Assignment — Only the lines from the top of the data through the line with "Exactly How America" should be repeated, each exactly as written.

Records provided —

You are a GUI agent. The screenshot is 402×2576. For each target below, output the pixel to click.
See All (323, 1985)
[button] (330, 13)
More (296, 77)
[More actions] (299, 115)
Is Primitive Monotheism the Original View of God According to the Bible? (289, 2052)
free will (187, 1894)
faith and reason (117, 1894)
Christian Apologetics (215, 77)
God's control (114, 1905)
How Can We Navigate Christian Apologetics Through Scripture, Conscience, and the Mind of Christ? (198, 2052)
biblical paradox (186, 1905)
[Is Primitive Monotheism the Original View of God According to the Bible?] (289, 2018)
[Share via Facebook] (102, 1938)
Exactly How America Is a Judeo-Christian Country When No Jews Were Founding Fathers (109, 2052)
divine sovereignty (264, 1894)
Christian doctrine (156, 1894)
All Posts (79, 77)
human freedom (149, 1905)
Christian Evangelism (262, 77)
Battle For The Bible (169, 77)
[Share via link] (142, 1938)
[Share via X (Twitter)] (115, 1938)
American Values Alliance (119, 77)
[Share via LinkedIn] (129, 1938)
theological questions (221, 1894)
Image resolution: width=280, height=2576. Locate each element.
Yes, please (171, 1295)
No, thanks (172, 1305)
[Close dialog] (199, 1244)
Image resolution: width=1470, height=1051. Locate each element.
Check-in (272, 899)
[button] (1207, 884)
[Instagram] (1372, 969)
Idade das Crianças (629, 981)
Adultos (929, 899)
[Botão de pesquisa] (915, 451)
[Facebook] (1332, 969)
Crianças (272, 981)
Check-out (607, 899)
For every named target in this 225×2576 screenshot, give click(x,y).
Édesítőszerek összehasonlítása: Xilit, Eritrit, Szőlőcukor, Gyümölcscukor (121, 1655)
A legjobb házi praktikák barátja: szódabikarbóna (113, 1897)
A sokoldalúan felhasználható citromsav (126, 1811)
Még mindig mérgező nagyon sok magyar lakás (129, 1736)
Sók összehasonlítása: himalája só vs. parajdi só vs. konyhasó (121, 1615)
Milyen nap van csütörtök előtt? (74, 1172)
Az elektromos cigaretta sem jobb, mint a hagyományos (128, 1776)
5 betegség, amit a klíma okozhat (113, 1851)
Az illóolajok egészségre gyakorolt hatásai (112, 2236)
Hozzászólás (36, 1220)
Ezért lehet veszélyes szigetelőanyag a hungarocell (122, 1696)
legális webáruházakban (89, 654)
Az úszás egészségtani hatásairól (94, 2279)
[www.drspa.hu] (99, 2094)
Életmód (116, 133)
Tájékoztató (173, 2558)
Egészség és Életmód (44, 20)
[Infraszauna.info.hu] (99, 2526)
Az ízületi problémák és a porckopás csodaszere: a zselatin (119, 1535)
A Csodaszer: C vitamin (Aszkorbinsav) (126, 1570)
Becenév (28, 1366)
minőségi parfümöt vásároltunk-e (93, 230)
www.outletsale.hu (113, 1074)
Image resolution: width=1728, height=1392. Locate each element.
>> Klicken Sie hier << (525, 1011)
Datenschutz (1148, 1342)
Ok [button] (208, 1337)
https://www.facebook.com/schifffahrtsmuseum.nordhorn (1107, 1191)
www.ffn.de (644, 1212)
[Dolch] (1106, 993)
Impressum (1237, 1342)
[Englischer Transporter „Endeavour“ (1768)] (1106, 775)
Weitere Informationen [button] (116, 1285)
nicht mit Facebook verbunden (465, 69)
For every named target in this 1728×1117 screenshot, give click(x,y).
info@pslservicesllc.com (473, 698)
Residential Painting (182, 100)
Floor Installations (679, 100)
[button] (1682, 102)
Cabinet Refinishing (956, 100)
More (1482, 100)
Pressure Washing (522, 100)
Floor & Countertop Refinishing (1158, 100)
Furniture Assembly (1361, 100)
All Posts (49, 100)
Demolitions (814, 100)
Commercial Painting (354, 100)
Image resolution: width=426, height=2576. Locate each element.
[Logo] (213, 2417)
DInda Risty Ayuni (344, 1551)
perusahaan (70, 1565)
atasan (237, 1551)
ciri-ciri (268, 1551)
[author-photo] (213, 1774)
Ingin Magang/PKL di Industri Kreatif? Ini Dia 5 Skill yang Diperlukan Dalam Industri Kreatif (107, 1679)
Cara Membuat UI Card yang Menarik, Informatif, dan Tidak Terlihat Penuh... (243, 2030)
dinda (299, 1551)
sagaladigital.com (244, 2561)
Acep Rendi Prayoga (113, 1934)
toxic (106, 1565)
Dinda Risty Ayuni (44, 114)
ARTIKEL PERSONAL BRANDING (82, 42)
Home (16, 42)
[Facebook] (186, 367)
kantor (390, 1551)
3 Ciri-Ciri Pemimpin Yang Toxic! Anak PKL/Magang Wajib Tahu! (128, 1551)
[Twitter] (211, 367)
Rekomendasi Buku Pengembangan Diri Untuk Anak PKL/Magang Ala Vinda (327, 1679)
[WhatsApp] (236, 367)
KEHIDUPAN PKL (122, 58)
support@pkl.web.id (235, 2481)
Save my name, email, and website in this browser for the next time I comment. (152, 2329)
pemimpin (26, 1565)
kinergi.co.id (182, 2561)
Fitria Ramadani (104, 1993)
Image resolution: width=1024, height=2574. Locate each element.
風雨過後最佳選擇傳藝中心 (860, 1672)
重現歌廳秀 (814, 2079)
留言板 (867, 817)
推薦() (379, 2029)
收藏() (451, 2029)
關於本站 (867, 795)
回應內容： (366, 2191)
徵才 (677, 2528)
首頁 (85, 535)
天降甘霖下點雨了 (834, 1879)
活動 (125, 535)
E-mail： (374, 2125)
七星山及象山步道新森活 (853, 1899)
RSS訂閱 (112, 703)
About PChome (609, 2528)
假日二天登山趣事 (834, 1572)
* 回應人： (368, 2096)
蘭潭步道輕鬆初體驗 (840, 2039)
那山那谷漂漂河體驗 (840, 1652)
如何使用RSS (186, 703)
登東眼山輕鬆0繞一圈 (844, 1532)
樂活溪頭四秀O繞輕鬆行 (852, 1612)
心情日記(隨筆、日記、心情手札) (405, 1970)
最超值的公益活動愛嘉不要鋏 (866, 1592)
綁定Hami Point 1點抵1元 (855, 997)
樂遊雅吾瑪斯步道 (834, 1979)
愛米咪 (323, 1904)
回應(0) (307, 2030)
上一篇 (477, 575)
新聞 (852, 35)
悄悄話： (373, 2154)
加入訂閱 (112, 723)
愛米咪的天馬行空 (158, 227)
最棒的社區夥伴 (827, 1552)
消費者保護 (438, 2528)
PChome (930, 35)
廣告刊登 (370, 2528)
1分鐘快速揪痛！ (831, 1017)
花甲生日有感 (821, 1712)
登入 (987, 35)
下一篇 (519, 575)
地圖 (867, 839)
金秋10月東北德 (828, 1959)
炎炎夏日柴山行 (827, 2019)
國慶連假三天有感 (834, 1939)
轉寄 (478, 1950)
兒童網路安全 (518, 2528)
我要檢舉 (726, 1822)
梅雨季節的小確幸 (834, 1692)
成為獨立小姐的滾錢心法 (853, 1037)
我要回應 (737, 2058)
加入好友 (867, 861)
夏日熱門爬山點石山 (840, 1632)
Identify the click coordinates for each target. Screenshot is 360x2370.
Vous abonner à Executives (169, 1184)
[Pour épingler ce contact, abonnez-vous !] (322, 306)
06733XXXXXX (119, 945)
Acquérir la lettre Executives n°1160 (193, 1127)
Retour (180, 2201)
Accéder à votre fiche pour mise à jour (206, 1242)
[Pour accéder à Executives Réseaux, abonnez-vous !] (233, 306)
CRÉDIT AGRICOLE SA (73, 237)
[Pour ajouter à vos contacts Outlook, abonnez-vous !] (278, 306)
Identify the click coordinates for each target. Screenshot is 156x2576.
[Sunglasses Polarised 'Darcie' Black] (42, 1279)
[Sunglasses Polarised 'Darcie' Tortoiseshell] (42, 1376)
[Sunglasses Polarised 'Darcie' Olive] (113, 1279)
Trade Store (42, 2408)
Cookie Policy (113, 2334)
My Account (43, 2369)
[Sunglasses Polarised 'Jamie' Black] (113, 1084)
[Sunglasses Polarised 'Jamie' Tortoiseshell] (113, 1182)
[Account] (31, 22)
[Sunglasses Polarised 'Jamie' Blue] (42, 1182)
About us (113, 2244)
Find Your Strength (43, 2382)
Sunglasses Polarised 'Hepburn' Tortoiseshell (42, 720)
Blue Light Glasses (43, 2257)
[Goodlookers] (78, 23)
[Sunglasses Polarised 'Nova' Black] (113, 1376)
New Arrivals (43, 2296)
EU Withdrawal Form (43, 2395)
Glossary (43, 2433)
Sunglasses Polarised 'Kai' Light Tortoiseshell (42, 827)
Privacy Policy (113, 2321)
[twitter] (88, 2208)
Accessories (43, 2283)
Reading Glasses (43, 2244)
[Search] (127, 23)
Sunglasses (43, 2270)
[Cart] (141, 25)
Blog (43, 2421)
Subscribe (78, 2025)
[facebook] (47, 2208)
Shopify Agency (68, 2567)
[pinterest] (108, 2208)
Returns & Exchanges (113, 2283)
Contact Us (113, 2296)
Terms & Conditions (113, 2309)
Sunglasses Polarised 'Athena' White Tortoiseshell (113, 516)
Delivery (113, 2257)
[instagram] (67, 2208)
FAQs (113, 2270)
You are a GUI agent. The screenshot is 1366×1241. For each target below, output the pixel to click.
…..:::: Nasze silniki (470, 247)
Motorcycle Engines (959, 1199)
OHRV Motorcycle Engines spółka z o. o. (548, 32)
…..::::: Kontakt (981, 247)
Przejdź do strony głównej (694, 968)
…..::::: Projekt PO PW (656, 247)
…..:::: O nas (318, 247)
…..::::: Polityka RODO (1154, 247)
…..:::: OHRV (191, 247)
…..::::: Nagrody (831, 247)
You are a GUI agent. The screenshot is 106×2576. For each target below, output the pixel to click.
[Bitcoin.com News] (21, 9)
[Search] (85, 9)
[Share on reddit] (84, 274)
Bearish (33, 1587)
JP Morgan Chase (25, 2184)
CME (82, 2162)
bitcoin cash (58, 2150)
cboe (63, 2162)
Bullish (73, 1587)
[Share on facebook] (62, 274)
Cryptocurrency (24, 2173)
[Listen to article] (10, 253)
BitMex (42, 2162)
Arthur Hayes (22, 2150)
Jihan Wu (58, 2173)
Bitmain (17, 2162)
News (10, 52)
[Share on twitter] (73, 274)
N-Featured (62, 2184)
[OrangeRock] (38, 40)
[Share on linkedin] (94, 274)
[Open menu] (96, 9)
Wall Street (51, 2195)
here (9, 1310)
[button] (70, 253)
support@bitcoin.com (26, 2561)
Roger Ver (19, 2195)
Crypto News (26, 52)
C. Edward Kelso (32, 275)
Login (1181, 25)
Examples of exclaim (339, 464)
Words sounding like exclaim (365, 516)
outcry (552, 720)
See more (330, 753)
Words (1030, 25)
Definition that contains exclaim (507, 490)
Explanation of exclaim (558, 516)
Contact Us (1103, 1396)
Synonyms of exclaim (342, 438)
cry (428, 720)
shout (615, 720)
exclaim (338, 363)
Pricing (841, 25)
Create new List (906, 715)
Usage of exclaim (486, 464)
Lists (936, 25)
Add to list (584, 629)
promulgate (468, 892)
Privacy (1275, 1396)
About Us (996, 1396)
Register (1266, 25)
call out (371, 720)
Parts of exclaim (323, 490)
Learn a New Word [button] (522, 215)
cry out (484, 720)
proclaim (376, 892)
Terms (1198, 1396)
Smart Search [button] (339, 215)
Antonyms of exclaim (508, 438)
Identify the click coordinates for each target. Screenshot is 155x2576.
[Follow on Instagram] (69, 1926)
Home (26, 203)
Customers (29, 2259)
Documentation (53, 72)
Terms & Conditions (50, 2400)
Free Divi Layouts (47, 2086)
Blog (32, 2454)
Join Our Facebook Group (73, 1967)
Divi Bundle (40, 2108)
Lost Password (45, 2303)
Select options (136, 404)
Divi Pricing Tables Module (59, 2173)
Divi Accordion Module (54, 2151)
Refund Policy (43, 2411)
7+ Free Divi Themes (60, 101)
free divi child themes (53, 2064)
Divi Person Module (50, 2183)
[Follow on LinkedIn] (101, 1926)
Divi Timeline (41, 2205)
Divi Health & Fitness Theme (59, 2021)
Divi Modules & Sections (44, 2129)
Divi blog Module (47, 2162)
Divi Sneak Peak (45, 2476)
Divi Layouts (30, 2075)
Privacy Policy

Completed task —
You are a GUI agent. The screenshot is 402×2576. For each target below, output the pixel to click.
See All (323, 1985)
[button] (330, 13)
More (296, 77)
[More actions] (299, 115)
Is Primitive Monotheism the Original View of God According to the Bible? (289, 2052)
free will (187, 1894)
faith and reason (117, 1894)
Christian Apologetics (215, 77)
God's control (114, 1905)
How Can We Navigate Christian Apologetics Through Scripture, Conscience, and the Mind of Christ? (198, 2052)
biblical paradox (186, 1905)
[Is Primitive Monotheism the Original View of God According to the Bible?] (289, 2018)
[Share via Facebook] (102, 1938)
Exactly How America Is a Judeo-Christian Country When No Jews Were Founding Fathers (109, 2052)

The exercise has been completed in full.